If you're a team of 5–25: Schedulee gives you round-robin and collective scheduling at $29–119/mo flat (not per seat). Cal.com is the alternative if you want open-source flexibility and have engineering capacity.

If you're enterprise (50+ users): Calendly's ecosystem (Salesforce, HubSpot, Marketo integrations) is hard to replace. The per-seat cost stings, but the integration depth matters at that scale.

If your invitees are high-value clients: SavvyCal's overlay experience is worth the premium. First impressions matter when you're booking with prospects.

If your calendar is the problem (not the booking): Reclaim first, scheduling tool second. Fix the foundation before adding more meeting channels.


Final Thought

The scheduling tool market in 2026 is weirdly stuck. Most products haven't changed their core model since 2019 — per-seat pricing, basic calendar sync, and booking links that look roughly identical. The interesting movement is in two directions: AI-powered scheduling that manages your entire calendar (Reclaim, Motion), and team-first tools that solve coordination without taxing you per head (Schedulee).

The worst thing you can do is keep paying $16/user/month out of inertia. The switching cost is lower than you think — your booking links redirect, your calendars resync, and your invitees won't notice the difference.

Test two or three options from this list. The right tool depends on your specific workflow, and a 15-minute setup is all it takes to find out.


Frequently Asked Questions

What is the best scheduling tool for teams in 2026?

Schedulee gives you the most for the least. Flat-tier pricing ($29–$119/mo regardless of team size), built-in round-robin and collective scheduling, and multi-calendar sync. A 25-person team on Schedulee costs $119/mo. The same team on Calendly? $400/mo. That's $3,372/year you keep.

Is Calendly still worth paying for in 2026?

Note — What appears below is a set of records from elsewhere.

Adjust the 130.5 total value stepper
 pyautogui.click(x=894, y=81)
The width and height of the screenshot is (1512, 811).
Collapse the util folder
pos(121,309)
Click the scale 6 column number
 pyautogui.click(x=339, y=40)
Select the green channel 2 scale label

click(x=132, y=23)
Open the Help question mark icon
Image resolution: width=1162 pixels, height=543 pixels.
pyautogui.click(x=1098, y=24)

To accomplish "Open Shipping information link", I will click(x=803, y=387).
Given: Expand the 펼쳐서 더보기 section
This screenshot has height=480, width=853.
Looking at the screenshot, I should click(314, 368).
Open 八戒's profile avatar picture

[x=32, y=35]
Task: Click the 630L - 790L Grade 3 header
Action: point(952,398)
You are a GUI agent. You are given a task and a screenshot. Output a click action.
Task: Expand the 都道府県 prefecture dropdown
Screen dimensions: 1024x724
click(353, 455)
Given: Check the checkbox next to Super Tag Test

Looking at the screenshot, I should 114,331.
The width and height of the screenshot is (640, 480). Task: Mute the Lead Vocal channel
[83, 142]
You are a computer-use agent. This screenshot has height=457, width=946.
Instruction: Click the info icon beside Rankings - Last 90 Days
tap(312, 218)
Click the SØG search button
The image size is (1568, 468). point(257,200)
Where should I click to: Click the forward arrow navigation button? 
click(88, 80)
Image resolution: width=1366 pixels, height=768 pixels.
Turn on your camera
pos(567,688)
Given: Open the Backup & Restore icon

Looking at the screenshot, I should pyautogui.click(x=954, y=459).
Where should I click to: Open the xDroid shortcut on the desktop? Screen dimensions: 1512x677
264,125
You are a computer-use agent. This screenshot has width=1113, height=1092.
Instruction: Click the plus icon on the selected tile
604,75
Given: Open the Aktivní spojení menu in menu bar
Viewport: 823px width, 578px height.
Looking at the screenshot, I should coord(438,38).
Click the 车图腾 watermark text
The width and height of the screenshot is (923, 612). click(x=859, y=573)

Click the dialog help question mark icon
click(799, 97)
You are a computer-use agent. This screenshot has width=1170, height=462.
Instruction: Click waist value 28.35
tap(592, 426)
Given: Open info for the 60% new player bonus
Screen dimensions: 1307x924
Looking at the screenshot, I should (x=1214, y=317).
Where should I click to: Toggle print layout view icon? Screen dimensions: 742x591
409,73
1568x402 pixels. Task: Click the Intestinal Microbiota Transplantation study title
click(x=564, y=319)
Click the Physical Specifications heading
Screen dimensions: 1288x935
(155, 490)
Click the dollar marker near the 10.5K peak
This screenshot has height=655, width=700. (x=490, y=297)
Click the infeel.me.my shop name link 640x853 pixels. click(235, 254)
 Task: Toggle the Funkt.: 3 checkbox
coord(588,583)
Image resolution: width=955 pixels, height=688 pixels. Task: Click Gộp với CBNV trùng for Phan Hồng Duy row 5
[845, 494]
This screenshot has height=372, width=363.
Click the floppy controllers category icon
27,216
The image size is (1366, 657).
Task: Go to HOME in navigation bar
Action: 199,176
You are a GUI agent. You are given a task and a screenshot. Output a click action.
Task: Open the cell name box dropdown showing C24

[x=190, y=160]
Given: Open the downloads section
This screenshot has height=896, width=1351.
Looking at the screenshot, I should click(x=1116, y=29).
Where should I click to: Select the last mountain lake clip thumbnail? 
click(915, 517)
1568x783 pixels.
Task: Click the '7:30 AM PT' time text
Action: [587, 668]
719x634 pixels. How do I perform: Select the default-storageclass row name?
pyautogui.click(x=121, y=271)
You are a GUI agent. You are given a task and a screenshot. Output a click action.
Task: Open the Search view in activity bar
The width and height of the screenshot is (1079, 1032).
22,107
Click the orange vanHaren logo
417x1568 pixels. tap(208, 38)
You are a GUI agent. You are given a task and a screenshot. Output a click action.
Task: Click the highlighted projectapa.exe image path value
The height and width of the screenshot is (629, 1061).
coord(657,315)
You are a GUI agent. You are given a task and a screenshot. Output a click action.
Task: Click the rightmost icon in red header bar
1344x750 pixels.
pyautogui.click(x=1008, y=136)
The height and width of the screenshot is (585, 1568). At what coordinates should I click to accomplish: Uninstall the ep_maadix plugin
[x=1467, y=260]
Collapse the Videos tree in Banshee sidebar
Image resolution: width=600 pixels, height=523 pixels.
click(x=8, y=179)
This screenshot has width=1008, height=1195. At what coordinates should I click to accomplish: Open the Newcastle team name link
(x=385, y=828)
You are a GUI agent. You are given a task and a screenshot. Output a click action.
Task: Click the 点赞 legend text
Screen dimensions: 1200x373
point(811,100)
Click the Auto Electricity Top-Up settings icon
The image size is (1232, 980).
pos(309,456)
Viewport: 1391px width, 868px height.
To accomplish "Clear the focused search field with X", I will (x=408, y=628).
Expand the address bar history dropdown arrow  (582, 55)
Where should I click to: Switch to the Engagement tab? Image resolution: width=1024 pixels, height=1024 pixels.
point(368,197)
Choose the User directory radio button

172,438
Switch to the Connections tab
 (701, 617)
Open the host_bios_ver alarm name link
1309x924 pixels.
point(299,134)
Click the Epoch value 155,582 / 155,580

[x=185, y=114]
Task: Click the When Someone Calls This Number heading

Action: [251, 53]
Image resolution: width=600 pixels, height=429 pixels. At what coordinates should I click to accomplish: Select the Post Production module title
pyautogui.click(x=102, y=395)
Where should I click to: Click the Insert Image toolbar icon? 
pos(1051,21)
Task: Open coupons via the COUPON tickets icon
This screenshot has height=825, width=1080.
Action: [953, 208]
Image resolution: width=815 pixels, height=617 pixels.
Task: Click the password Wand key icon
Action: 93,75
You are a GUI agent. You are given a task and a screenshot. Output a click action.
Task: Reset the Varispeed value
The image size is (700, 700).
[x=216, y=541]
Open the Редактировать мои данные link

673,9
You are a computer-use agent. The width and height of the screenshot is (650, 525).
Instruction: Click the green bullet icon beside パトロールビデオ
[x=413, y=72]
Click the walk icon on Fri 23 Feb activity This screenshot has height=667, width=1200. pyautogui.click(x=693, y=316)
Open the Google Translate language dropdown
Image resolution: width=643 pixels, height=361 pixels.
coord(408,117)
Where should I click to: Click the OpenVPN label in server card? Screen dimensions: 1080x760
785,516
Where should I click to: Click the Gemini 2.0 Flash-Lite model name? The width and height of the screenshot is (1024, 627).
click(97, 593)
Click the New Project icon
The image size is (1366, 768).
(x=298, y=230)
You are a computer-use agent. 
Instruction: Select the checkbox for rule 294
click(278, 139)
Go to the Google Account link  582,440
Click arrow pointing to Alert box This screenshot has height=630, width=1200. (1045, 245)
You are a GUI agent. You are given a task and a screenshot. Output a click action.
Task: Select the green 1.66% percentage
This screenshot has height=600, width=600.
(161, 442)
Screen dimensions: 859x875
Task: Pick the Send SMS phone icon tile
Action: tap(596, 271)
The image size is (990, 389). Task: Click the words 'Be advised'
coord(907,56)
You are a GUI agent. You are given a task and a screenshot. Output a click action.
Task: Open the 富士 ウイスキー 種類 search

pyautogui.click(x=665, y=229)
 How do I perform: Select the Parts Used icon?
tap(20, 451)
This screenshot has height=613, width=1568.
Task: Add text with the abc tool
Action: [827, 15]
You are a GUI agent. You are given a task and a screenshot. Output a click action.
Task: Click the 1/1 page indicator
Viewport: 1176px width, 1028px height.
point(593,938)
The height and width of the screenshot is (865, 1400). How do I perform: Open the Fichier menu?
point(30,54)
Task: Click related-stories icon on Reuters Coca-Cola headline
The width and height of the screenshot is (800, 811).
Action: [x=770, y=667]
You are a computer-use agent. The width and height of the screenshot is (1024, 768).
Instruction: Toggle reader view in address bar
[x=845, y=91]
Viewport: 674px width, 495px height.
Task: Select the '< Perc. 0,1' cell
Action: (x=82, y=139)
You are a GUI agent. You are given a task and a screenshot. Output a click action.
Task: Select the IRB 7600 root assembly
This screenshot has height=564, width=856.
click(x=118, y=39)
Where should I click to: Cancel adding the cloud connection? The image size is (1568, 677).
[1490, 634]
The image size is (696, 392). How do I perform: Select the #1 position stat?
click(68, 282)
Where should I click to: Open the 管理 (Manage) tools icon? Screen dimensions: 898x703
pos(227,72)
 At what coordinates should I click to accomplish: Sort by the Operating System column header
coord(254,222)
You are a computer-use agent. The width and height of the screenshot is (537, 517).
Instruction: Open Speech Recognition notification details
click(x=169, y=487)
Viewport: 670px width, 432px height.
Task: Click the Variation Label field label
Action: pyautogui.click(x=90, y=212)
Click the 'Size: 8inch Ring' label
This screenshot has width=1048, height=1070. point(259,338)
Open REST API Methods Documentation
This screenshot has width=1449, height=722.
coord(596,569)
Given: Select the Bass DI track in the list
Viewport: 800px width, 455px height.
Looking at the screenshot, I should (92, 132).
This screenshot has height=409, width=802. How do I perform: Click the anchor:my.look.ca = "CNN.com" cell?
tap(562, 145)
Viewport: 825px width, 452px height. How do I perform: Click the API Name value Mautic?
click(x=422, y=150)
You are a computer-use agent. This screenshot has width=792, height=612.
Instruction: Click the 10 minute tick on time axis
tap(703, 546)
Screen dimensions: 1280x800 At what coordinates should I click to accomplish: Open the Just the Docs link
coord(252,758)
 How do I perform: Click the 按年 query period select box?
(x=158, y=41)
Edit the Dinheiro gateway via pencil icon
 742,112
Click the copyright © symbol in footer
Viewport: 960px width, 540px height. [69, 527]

For enterprises that need Salesforce, HubSpot, or Marketo integrations — yes, Calendly is still the strongest there. For teams under 50? The per-seat pricing ($16/user/month on Teams) makes alternatives like Schedulee or Cal.com a much better deal.

Which free scheduling tool has the fewest limitations?

Schedulee's free tier. Unlimited event types, unlimited bookings, one user, no artificial caps. Calendly's free plan locks you to one event type and one calendar. TidyCal's $29 lifetime deal is great but has zero team features.

Can I self-host a scheduling tool for free?

Yep. Cal.com is open-source and free to self-host with full feature access. You'll need your own server, database, and someone who knows their way around infrastructure. For teams without a DevOps person, hosted tools like Schedulee or SavvyCal are more practical.

What is the cheapest scheduling tool for a 25-person team?

Schedulee at $119/month flat. Doodle runs $175/mo, Cal.com and SavvyCal both hit $300/mo, and Calendly tops out at $400/mo — all per-seat, all scaling linearly with every new hire.